Contributing to ARTEMIS
┌─ Quick start ────────────────────────────────────────────────────────────────┐
│ │
│ # Install ARTEMIS │
│ devtools::install_github("OHDSI/ARTEMIS") │
│ │
│ # Activate local commit message guard (recommended): │
│ git config core.hooksPath .githooks │
│ │
│ # Install commitizen (needed for cz commit wizard + cz bump): │
│ pip install commitizen │
│ │
│ # Commit format enforced on every PR by CI: │
│ type(scope): short description │
│ e.g. fix(r-bridge): guard against empty alignment output │
│ feat(scoring): pass gap-open param to alignment │
│ │
│ # If CI blocks your PR → Actions tab → lint-commits job → fix │
│ # the offending commit(s) with git rebase -i, then force-push. │
│ │
└──────────────────────────────────────────────────────────────────────────────┘
Getting started
ARTEMIS is an R package. No git clone is required — devtools handles the download:
devtools::install_github("OHDSI/ARTEMIS")If you are contributing code, fork the repository on GitHub and clone your fork. Work on a branch cut from develop, then open a PR targeting develop.
Branch naming
All branches must follow the canonical pattern:
<type>/<scope-or-ticket>/<short-description>
e.g. feat/GH-42/cython-param-pass
fix/GH-67/empty-alignment
chore/GH-xx/update-deps
ci/GH-xx/r-tests
release/1.5.0
hotfix/1.4.2
Valid types: feat fix chore docs style refactor test ci release hotfix
See vignette("branch-versioning") for the full Gitflow topology and merge direction.
Commit format
ARTEMIS uses Conventional Commits:
type(scope): short description
Examples:
feat(cython): pass gap-open/extend params to C extension
fix(r-bridge): guard against empty alignment output
ci(docker): add arm64 image build workflow
chore(data): update regimen reference data 2025
perf(scoring): remove redundant max in TSW score matrix
See vignette("testing-strategy") — Conventional Commits section for the full type list, scope vocabulary, and breaking-change syntax.
Local commit validation
The .githooks/commit-msg hook gives immediate local feedback before a bad commit reaches CI.
Activation (one command):
What changes after activation:
git commit -m "fix stuff"
# ✘ Invalid commit message.
# Expected: type(scope): description
# Got: fix stuff
# See: vignette("testing-strategy") — Conventional Commits section
# → commit aborted
git commit -m "fix(r-bridge): guard against empty alignment output"

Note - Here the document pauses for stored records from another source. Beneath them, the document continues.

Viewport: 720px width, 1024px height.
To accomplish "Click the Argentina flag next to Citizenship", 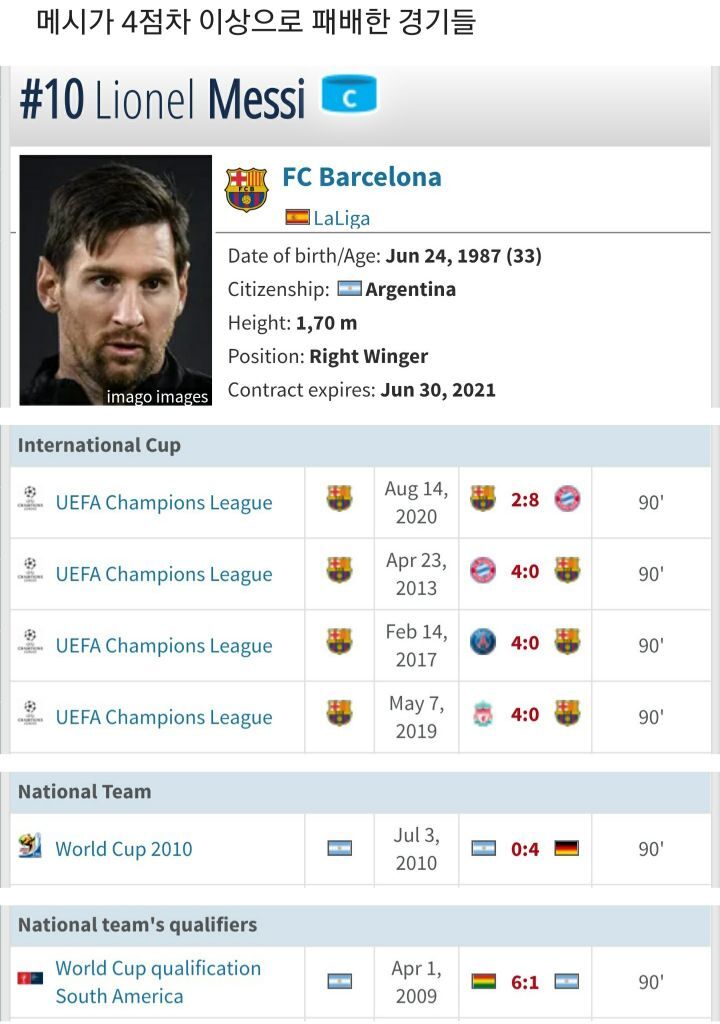I will coord(349,289).
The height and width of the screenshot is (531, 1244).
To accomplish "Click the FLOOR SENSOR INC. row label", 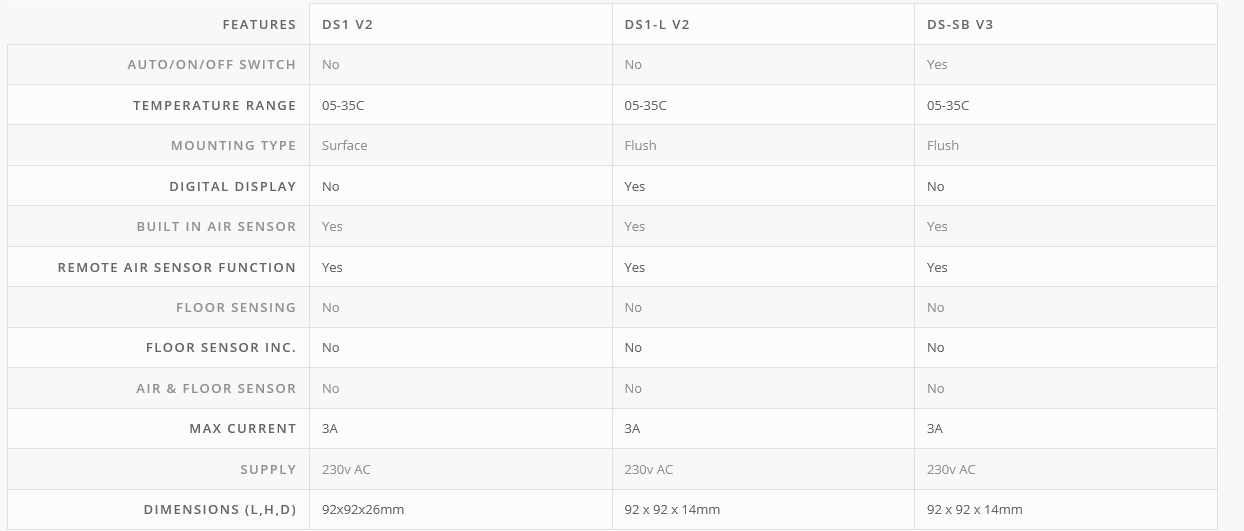I will tap(221, 348).
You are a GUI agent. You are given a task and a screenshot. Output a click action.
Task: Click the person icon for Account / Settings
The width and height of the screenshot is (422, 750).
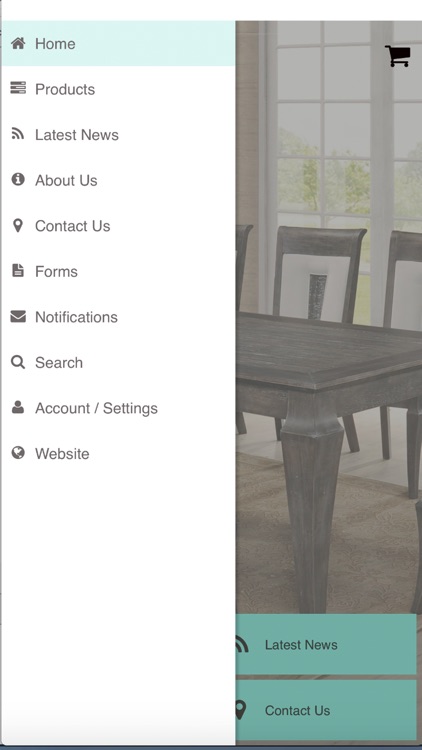point(18,407)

# ✔ commit proceeds normallyHooks are optional locally — CI is the mandatory gate. No Python, no Node, no extra installs required for the hook itself.
CI validation
Every PR triggers .github/workflows/lint.yml, which runs two jobs:
| Job | What it checks |
|---|---|
lint-commits |
Every commit in the PR via cz check + PR title |
lint-branch |
Branch name against the naming regex |
If CI blocks your PR:
- Go to the Actions tab on GitHub.
- Open the failing job (
lint-commitsorlint-branch). - Read the
✘line — it shows the exact offending commit or branch name. - Fix commits with
git rebase -i, then force-push:
git rebase -i origin/develop
# change "pick" to "reword" on bad commits, fix the messages
git push --force-with-leaseCutting a release
Only the release manager needs this. Everyone else: stop here.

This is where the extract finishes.